_Task details_:
In the material below, substitute "Find an element on the screen" for every occurrence of "Locate an element on the screen" and reproduce the lines with no other change.

-- Opening Marker --

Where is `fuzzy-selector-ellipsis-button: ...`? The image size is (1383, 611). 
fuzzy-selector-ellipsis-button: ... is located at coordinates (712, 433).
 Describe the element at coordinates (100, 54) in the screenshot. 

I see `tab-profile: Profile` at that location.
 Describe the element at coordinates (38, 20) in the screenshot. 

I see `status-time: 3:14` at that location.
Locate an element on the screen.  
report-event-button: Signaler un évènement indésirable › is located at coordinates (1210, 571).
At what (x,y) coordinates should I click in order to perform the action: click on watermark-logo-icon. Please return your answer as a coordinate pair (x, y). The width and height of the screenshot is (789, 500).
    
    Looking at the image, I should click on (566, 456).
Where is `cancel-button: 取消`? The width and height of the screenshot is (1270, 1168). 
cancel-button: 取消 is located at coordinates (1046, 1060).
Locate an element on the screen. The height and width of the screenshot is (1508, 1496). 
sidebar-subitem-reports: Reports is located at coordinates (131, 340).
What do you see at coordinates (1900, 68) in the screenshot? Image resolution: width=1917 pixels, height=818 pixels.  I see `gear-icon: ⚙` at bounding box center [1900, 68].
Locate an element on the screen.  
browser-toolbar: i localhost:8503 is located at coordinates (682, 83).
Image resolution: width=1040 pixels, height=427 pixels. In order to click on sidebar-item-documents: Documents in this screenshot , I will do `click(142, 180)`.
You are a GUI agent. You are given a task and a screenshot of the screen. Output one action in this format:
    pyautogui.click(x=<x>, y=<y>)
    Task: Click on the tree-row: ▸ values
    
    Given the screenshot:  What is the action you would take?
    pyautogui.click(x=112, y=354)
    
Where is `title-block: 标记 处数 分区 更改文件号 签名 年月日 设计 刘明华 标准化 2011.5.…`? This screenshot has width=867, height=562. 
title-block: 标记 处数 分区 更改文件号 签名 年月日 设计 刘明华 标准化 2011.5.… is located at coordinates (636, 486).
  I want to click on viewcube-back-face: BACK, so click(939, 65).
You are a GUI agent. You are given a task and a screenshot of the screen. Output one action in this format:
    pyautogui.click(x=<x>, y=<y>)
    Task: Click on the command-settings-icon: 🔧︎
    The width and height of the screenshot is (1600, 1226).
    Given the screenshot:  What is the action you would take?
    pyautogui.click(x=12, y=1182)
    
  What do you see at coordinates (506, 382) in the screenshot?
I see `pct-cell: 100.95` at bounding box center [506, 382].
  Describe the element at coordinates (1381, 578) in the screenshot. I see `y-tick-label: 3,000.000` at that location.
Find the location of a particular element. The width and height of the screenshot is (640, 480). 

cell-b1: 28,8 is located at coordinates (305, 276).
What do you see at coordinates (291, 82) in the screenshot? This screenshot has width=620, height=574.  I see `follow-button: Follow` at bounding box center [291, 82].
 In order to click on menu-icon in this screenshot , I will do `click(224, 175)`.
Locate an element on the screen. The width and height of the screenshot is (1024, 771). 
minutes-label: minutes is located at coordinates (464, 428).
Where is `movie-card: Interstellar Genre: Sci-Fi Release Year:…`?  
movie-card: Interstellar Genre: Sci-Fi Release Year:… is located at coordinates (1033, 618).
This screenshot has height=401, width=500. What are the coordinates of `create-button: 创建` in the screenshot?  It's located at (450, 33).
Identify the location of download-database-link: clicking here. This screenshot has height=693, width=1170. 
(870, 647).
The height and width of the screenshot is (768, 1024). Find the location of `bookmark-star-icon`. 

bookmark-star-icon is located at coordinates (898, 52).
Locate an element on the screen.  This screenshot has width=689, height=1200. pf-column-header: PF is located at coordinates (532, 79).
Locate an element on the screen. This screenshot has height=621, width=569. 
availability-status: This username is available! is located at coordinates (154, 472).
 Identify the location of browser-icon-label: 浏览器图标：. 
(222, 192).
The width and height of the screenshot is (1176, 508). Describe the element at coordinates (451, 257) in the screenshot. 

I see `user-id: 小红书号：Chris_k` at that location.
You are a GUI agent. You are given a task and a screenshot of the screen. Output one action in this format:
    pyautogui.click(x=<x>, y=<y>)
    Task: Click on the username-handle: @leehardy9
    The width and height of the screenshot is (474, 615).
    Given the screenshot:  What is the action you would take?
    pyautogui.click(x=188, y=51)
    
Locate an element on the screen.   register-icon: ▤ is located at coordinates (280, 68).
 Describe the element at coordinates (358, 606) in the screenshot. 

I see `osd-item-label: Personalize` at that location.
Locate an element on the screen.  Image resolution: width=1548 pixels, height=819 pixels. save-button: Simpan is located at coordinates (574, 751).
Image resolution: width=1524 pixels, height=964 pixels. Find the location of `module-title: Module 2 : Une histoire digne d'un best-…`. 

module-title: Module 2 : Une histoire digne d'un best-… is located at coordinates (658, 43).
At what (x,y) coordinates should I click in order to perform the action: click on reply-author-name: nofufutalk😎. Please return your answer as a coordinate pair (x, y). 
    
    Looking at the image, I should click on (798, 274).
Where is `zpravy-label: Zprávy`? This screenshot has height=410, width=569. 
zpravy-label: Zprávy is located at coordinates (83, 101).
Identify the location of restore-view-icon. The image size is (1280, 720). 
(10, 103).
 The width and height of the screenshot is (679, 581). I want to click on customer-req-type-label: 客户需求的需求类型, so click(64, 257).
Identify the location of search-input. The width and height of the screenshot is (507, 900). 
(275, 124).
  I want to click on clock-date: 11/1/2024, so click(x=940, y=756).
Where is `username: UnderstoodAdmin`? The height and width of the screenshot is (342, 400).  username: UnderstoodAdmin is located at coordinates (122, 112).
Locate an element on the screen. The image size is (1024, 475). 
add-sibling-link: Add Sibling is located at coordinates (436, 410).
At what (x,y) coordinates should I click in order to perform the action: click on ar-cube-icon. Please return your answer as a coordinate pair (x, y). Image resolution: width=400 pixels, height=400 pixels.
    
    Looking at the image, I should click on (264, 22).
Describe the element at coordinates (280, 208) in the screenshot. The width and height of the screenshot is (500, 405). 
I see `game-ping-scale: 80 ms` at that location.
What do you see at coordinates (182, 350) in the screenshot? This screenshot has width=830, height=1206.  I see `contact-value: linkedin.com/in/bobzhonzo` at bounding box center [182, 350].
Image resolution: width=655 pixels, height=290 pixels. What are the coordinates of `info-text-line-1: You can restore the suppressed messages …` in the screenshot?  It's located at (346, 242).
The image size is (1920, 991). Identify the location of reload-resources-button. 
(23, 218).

-- Closing Marker --

_The completed task_:
Where is `fuzzy-selector-ellipsis-button: ...`? The image size is (1383, 611). 
fuzzy-selector-ellipsis-button: ... is located at coordinates (712, 433).
 Describe the element at coordinates (100, 54) in the screenshot. 

I see `tab-profile: Profile` at that location.
 Describe the element at coordinates (38, 20) in the screenshot. 

I see `status-time: 3:14` at that location.
Find an element on the screen.  
report-event-button: Signaler un évènement indésirable › is located at coordinates (1210, 571).
At what (x,y) coordinates should I click in order to perform the action: click on watermark-logo-icon. Please return your answer as a coordinate pair (x, y). The width and height of the screenshot is (789, 500).
    
    Looking at the image, I should click on (566, 456).
Where is `cancel-button: 取消`? The width and height of the screenshot is (1270, 1168). 
cancel-button: 取消 is located at coordinates (1046, 1060).
Find an element on the screen. The height and width of the screenshot is (1508, 1496). 
sidebar-subitem-reports: Reports is located at coordinates (131, 340).
What do you see at coordinates (1900, 68) in the screenshot? Image resolution: width=1917 pixels, height=818 pixels.  I see `gear-icon: ⚙` at bounding box center [1900, 68].
Find an element on the screen.  
browser-toolbar: i localhost:8503 is located at coordinates (682, 83).
Image resolution: width=1040 pixels, height=427 pixels. In order to click on sidebar-item-documents: Documents in this screenshot , I will do `click(142, 180)`.
You are a GUI agent. You are given a task and a screenshot of the screen. Output one action in this format:
    pyautogui.click(x=<x>, y=<y>)
    Task: Click on the tree-row: ▸ values
    
    Given the screenshot:  What is the action you would take?
    pyautogui.click(x=112, y=354)
    
Where is `title-block: 标记 处数 分区 更改文件号 签名 年月日 设计 刘明华 标准化 2011.5.…`? This screenshot has width=867, height=562. 
title-block: 标记 处数 分区 更改文件号 签名 年月日 设计 刘明华 标准化 2011.5.… is located at coordinates (636, 486).
  I want to click on viewcube-back-face: BACK, so click(939, 65).
You are a GUI agent. You are given a task and a screenshot of the screen. Output one action in this format:
    pyautogui.click(x=<x>, y=<y>)
    Task: Click on the command-settings-icon: 🔧︎
    The width and height of the screenshot is (1600, 1226).
    Given the screenshot:  What is the action you would take?
    pyautogui.click(x=12, y=1182)
    
  What do you see at coordinates (506, 382) in the screenshot?
I see `pct-cell: 100.95` at bounding box center [506, 382].
  Describe the element at coordinates (1381, 578) in the screenshot. I see `y-tick-label: 3,000.000` at that location.
Find the location of a particular element. The width and height of the screenshot is (640, 480). 

cell-b1: 28,8 is located at coordinates (305, 276).
What do you see at coordinates (291, 82) in the screenshot? This screenshot has width=620, height=574.  I see `follow-button: Follow` at bounding box center [291, 82].
 In order to click on menu-icon in this screenshot , I will do `click(224, 175)`.
Find an element on the screen. The width and height of the screenshot is (1024, 771). 
minutes-label: minutes is located at coordinates (464, 428).
Where is `movie-card: Interstellar Genre: Sci-Fi Release Year:…`?  
movie-card: Interstellar Genre: Sci-Fi Release Year:… is located at coordinates (1033, 618).
This screenshot has height=401, width=500. What are the coordinates of `create-button: 创建` in the screenshot?  It's located at (450, 33).
Identify the location of download-database-link: clicking here. This screenshot has height=693, width=1170. 
(870, 647).
The height and width of the screenshot is (768, 1024). Find the location of `bookmark-star-icon`. 

bookmark-star-icon is located at coordinates (898, 52).
Find an element on the screen.  This screenshot has width=689, height=1200. pf-column-header: PF is located at coordinates (532, 79).
Find an element on the screen. This screenshot has height=621, width=569. 
availability-status: This username is available! is located at coordinates (154, 472).
 Identify the location of browser-icon-label: 浏览器图标：. 
(222, 192).
The width and height of the screenshot is (1176, 508). Describe the element at coordinates (451, 257) in the screenshot. 

I see `user-id: 小红书号：Chris_k` at that location.
You are a GUI agent. You are given a task and a screenshot of the screen. Output one action in this format:
    pyautogui.click(x=<x>, y=<y>)
    Task: Click on the username-handle: @leehardy9
    The width and height of the screenshot is (474, 615).
    Given the screenshot:  What is the action you would take?
    pyautogui.click(x=188, y=51)
    
Find an element on the screen.   register-icon: ▤ is located at coordinates (280, 68).
 Describe the element at coordinates (358, 606) in the screenshot. 

I see `osd-item-label: Personalize` at that location.
Find an element on the screen.  Image resolution: width=1548 pixels, height=819 pixels. save-button: Simpan is located at coordinates (574, 751).
Image resolution: width=1524 pixels, height=964 pixels. Find the location of `module-title: Module 2 : Une histoire digne d'un best-…`. 

module-title: Module 2 : Une histoire digne d'un best-… is located at coordinates (658, 43).
At what (x,y) coordinates should I click in order to perform the action: click on reply-author-name: nofufutalk😎. Please return your answer as a coordinate pair (x, y). 
    
    Looking at the image, I should click on (798, 274).
Where is `zpravy-label: Zprávy`? This screenshot has height=410, width=569. 
zpravy-label: Zprávy is located at coordinates (83, 101).
Identify the location of restore-view-icon. The image size is (1280, 720). 
(10, 103).
 The width and height of the screenshot is (679, 581). I want to click on customer-req-type-label: 客户需求的需求类型, so click(64, 257).
Identify the location of search-input. The width and height of the screenshot is (507, 900). 
(275, 124).
  I want to click on clock-date: 11/1/2024, so click(x=940, y=756).
Where is `username: UnderstoodAdmin`? The height and width of the screenshot is (342, 400).  username: UnderstoodAdmin is located at coordinates (122, 112).
Find an element on the screen. The image size is (1024, 475). 
add-sibling-link: Add Sibling is located at coordinates (436, 410).
At what (x,y) coordinates should I click in order to perform the action: click on ar-cube-icon. Please return your answer as a coordinate pair (x, y). Image resolution: width=400 pixels, height=400 pixels.
    
    Looking at the image, I should click on (264, 22).
Describe the element at coordinates (280, 208) in the screenshot. The width and height of the screenshot is (500, 405). 
I see `game-ping-scale: 80 ms` at that location.
What do you see at coordinates (182, 350) in the screenshot? This screenshot has width=830, height=1206.  I see `contact-value: linkedin.com/in/bobzhonzo` at bounding box center [182, 350].
Image resolution: width=655 pixels, height=290 pixels. What are the coordinates of `info-text-line-1: You can restore the suppressed messages …` in the screenshot?  It's located at (346, 242).
The image size is (1920, 991). Identify the location of reload-resources-button. 
(23, 218).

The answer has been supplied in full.